Olivier Steiner: Wir hatten ein „InTeam“ genanntes Projekt zur Eingliederung von Jugendlichen mit erschwerter Erwerbsintegration. Diese wurden zu Peer-Edukatoren ausgebildet und gingen dann in die Schulen. Das passierte unter Absenz der Lehrpersonen. Das ist ein wichtiges Kriterium, dass da nicht noch Erwachsene im Hintergrund stehen und kontrollieren. Da muss man Vertrauen in die Jugendlichen haben, dass diese ihre eigenen Bildungsprozesse starten.
In Deutschland ist das so teilweise anders. Manche Lehrkräfte sagen, die Abwesenheit Erwachsener kann ein Problem sein, was Disziplin und Aufmerksamkeit betrifft.
Olivier Steiner: Interessant.
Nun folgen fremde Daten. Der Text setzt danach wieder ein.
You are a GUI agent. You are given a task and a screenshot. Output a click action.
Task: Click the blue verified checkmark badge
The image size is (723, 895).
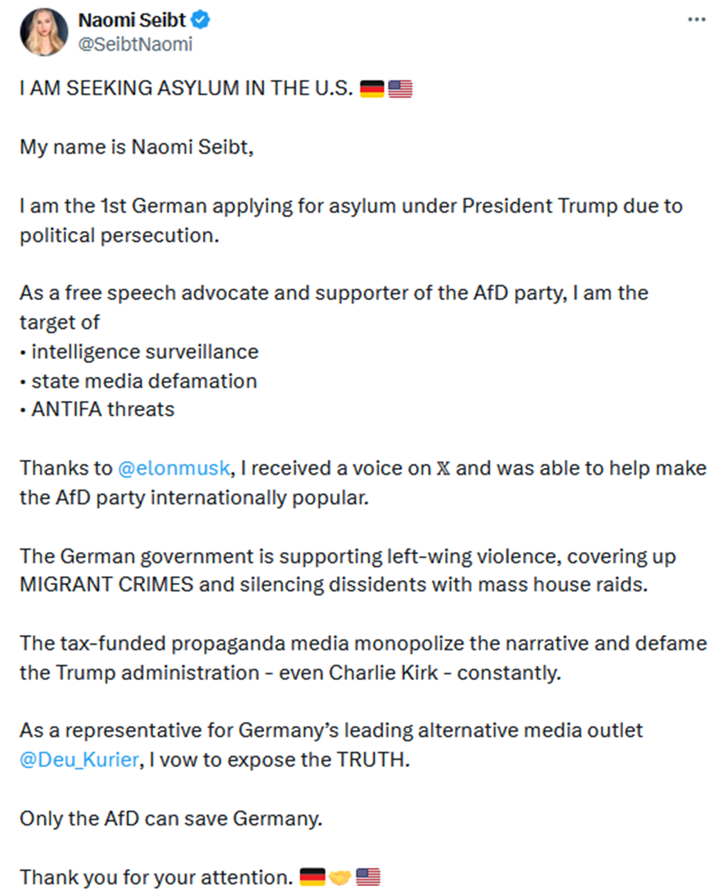tap(200, 20)
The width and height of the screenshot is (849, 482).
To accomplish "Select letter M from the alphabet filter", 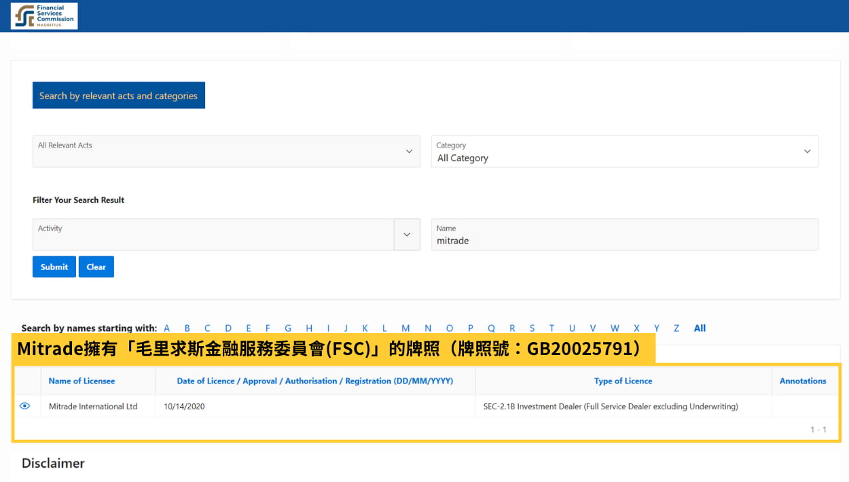I will pyautogui.click(x=405, y=328).
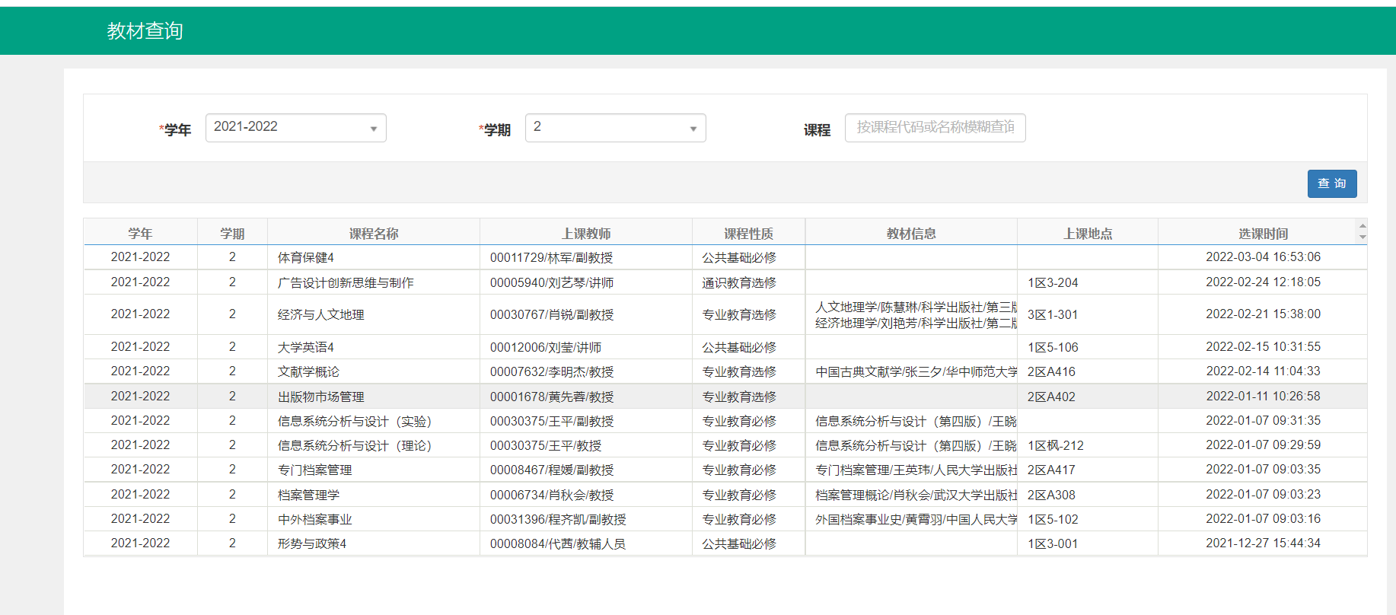Click the 教材信息 column header

coord(910,234)
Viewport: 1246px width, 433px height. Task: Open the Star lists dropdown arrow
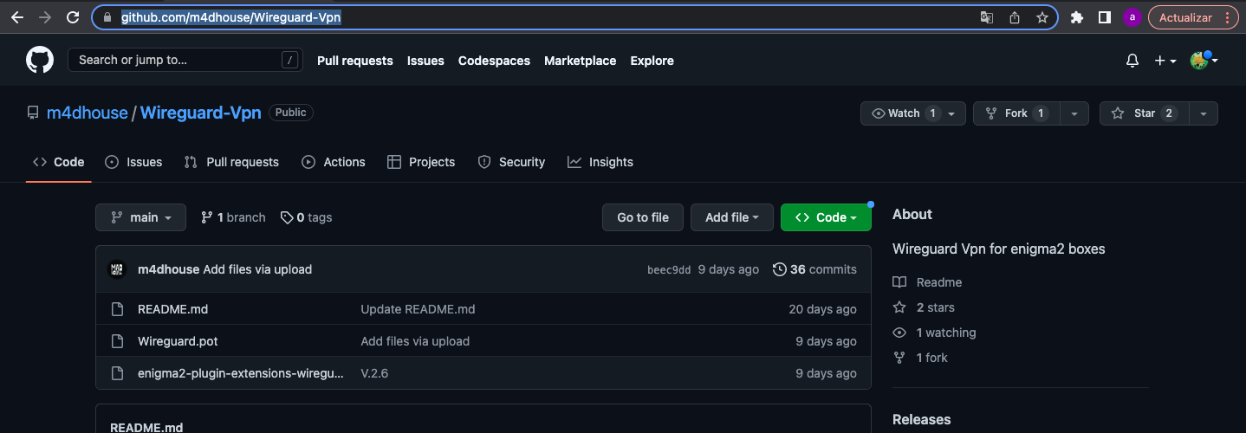1204,113
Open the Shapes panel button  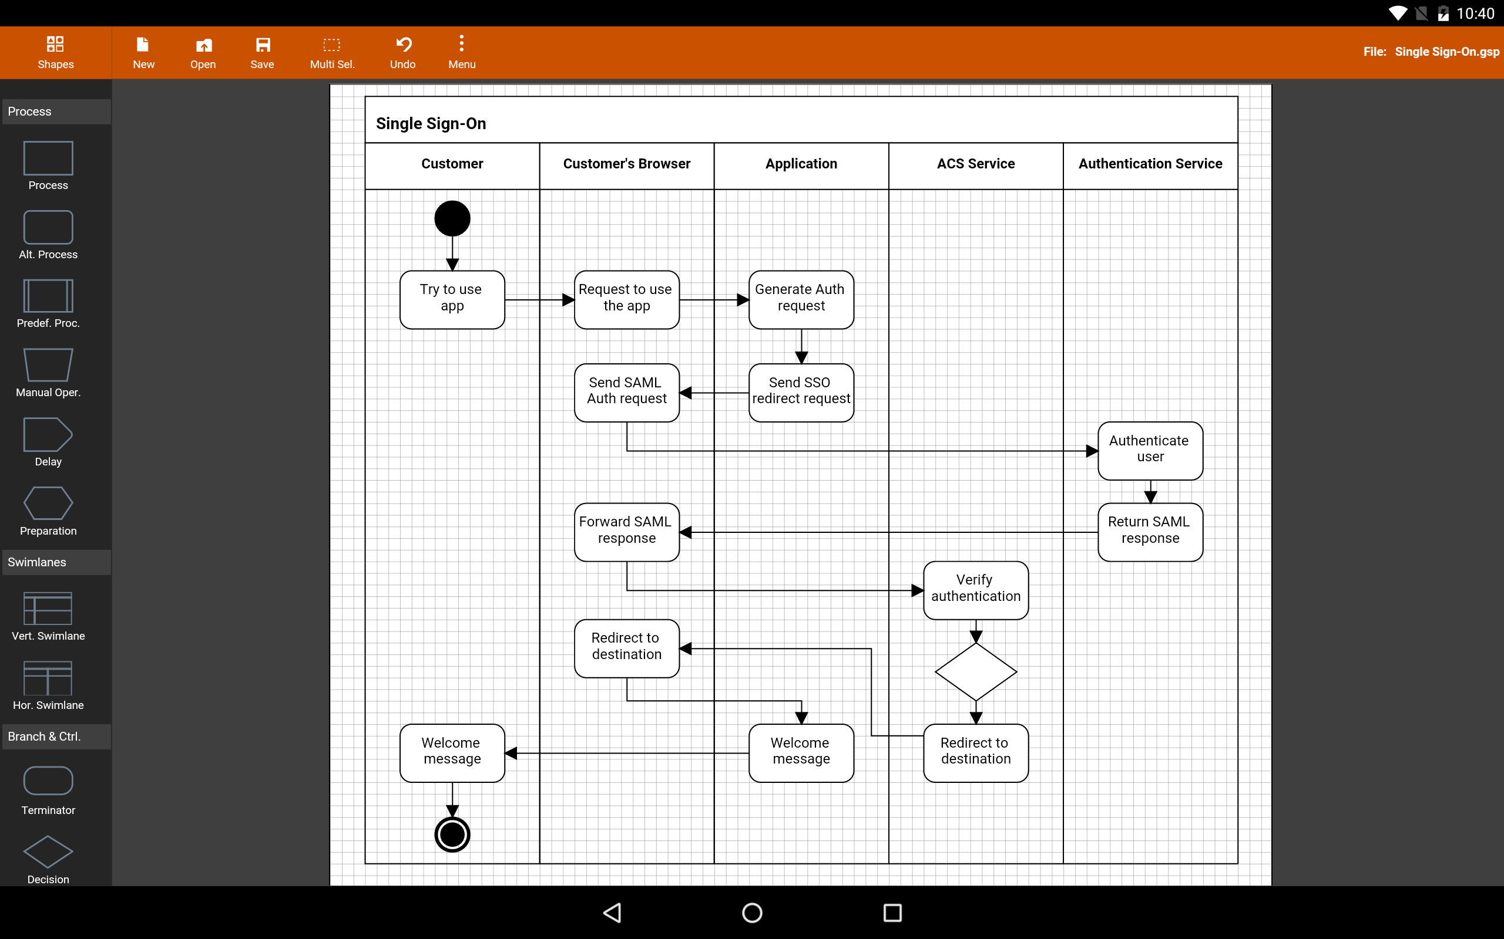click(55, 52)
Aber eigentlich müsste man darauf bestehen, dass Erwachsene abwesend sind. Natürlich kann das auch problematisch sein, weil eventuell falsche Informationen verbreitet werden. Das haben wir auch gemerkt. Andererseits hilft hier eine gute Vorbereitung der Peer-Tutoren. Wir haben für die Studie ja auch videographiert und Interviews gemacht, und was wir gehört haben war, dass das ohne Erwachsene sehr gut funktioniert hat. Aber die Tutoren waren da auch etwas älter, so etwa 16 oder 17 Jahre.
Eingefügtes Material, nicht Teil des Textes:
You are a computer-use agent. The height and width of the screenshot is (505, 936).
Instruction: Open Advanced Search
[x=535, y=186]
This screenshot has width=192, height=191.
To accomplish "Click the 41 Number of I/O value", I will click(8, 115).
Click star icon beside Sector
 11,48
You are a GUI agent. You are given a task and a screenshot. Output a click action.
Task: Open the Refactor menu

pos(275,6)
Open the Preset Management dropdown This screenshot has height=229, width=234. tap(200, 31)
Die Jugendlichen in diesem InTeam-Projekt wurden aber auch mehrere Monate lang vorbereitet, oder?
Olivier Steiner: Das war sehr großzügig bemessen, das InTeam hatte nicht nur die Anschubfinanzierung aus dem Bundesprogramm, sondern war auch ein reguläres Projekt des Kantons. Die lange Vorbereitung war aber auch ein Aspekt für den Erfolg.
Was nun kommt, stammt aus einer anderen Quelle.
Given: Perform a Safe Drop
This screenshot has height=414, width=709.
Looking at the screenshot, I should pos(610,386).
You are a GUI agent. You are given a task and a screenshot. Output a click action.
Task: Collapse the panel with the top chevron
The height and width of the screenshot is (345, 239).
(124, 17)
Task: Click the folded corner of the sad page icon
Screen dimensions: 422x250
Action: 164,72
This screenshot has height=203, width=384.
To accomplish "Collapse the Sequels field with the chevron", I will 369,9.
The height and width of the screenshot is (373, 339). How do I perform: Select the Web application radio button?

Erwachsene müssen sich zurücknehmen, zuhören und die Partizipation der Jugendlichen ernst meinen.
Sie haben die Unterstützung durch Experten positiv hervorgehoben, also durch Medienpädagogen, die sich mit dem Thema auseinandergesetzt haben. Müssen Peer-Projekte einen gewissen Professionalisierungsgrad haben?
Olivier Steiner: Ja, das würde ich grundsätzlich befürworten. Medienpädagogen sollten Kenntnisse mitbringen, wie Peer-Prozesse gestaltet werden. Aber man muss auch vorsichtig sein, um die Jugendlichen nicht durch die Einbeziehung von Profis wiederum zu erdrücken. Dieses Gefühl hatte ich bei einem der untersuchten Projekte, wo viele Experten Wissen eingebracht und Vorträge gehalten haben. Also: Professionelle Medienpädagogen ja, aber mit großer Achtsamkeit und nicht mit dem Zeigefinger oder einem Koffer voller Broschüren. Jugendliche reagieren allergisch auf solche Präventionsbotschaften von Erwachsenen. Die Autonomie in diesen Prozessen ist ein zentraler Wert von Peer-Education. Sonst entscheiden wieder nur die Erwachsenen, über was die Jugendlichen reden sollen. Das kann es ja nicht sein, sonst kann man auch klassischen Frontalunterricht machen.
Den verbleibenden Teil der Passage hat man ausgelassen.